**To be done:** Add 9 to every coordinate in the answers, then write out again, requests included, only the records that start at the line containing "This screenshot has width=620, height=678." and end at the line containing "(x=528, y=380)".

**Task inputs:**
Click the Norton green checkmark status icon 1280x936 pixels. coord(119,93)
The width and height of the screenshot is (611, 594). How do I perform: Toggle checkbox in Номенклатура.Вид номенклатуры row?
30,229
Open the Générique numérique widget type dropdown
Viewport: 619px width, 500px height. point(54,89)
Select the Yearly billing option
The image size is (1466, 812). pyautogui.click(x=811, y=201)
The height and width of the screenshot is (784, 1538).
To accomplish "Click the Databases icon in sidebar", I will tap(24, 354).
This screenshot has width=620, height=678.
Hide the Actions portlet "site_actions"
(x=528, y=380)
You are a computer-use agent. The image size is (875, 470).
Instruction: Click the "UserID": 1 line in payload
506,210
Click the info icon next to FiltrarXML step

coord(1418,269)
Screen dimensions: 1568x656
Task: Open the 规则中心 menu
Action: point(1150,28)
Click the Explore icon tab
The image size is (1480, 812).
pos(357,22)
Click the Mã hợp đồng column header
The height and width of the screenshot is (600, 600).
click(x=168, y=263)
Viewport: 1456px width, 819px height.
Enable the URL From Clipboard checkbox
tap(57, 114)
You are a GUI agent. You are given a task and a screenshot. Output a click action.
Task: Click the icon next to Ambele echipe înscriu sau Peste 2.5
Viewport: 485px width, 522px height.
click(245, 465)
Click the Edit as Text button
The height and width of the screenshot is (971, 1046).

**Full output:**
This screenshot has width=620, height=678.
Hide the Actions portlet "site_actions"
(x=537, y=389)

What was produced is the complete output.